(Collected data entries)

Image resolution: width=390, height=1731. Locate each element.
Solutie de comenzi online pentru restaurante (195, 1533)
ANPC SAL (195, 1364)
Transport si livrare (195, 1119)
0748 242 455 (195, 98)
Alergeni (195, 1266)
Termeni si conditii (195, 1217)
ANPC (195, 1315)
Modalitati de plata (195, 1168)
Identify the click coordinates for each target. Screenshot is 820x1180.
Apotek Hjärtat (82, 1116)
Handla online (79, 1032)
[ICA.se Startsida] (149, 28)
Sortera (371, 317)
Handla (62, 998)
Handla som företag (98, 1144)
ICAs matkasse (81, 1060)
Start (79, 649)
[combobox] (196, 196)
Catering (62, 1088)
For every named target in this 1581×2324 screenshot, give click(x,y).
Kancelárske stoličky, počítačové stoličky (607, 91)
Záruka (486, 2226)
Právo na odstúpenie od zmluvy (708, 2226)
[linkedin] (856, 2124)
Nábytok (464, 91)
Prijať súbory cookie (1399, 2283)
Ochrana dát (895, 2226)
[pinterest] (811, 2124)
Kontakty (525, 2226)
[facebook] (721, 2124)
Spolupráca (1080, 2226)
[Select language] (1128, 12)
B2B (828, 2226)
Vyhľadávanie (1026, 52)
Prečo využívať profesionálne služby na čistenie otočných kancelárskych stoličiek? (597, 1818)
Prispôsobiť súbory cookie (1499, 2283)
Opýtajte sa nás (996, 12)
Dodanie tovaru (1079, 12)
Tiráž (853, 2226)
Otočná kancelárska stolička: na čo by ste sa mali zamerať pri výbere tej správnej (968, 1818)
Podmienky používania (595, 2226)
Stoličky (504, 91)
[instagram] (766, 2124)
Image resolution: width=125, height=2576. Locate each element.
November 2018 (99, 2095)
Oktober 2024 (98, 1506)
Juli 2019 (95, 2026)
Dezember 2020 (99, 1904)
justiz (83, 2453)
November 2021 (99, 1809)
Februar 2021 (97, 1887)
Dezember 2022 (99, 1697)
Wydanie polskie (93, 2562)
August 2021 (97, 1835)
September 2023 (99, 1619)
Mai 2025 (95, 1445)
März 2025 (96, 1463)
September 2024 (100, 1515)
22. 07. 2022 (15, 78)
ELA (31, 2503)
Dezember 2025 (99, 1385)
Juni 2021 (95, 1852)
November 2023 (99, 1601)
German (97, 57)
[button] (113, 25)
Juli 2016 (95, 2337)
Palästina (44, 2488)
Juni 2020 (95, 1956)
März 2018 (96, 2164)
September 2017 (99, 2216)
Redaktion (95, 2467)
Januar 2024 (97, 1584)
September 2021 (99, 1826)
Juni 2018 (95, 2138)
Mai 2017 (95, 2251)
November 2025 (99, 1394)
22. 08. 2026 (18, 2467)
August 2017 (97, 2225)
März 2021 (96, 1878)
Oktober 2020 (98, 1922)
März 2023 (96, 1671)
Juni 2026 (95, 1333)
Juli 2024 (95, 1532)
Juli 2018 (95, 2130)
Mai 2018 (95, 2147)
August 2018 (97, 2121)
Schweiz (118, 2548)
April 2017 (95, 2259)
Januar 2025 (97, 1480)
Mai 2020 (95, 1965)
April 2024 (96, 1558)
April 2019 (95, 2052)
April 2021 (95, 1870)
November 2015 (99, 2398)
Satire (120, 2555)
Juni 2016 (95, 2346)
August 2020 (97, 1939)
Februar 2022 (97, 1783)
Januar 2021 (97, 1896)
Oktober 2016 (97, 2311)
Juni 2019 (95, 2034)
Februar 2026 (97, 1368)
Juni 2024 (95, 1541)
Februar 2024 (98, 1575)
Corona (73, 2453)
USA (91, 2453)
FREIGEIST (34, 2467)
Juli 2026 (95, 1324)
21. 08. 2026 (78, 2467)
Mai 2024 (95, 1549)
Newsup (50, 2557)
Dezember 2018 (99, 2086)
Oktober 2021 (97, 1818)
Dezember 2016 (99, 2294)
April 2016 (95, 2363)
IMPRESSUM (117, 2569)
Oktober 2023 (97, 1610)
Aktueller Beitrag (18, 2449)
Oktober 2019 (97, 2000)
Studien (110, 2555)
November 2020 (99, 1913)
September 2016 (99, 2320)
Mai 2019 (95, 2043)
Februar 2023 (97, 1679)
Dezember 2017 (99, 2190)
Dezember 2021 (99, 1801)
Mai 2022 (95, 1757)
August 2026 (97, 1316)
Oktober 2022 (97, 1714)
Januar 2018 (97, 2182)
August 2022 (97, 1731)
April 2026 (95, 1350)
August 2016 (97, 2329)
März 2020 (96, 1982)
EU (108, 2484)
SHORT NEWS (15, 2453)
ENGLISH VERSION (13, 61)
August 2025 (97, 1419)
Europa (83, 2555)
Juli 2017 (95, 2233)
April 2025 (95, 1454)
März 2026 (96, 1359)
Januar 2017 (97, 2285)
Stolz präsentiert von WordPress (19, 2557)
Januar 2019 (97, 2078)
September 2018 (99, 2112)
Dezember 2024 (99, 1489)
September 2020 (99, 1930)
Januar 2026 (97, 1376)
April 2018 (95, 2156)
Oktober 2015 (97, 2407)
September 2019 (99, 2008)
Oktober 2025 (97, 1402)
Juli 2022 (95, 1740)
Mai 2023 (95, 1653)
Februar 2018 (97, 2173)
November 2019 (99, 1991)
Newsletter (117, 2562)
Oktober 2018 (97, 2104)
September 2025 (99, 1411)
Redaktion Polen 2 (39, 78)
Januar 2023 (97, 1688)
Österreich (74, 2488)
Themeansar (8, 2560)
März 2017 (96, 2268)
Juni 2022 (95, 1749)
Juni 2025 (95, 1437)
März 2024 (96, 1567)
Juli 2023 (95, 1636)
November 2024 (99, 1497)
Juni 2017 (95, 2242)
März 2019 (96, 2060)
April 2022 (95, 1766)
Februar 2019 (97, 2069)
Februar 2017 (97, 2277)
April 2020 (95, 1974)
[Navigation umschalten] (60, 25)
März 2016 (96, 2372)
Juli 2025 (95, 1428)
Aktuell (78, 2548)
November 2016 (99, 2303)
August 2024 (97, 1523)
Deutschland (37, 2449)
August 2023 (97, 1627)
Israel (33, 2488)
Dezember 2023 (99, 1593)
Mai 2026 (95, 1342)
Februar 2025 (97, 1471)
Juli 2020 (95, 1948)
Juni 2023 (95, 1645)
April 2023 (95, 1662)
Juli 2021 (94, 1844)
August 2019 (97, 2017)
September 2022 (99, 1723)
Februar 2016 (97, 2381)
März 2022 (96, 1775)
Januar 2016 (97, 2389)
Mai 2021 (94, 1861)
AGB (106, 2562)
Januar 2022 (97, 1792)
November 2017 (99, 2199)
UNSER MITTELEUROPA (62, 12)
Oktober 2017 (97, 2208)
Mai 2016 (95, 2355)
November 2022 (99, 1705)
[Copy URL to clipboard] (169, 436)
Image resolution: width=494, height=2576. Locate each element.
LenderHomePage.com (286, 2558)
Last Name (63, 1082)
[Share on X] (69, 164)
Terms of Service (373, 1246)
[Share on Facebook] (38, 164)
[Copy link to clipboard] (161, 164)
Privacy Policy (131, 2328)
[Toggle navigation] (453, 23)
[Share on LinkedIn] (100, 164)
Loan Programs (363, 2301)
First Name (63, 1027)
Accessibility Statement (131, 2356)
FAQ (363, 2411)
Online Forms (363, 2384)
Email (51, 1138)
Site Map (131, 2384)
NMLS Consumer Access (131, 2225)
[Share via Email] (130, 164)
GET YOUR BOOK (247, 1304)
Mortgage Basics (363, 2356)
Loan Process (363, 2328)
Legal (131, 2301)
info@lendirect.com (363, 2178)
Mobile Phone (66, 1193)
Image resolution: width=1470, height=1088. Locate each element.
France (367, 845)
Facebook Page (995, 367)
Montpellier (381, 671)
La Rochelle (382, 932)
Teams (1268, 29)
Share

▸ WHAT TO WORK ON:
Please work out how many lines above carry "März", writing only the result.

▸ WRITTEN RESPONSE:
11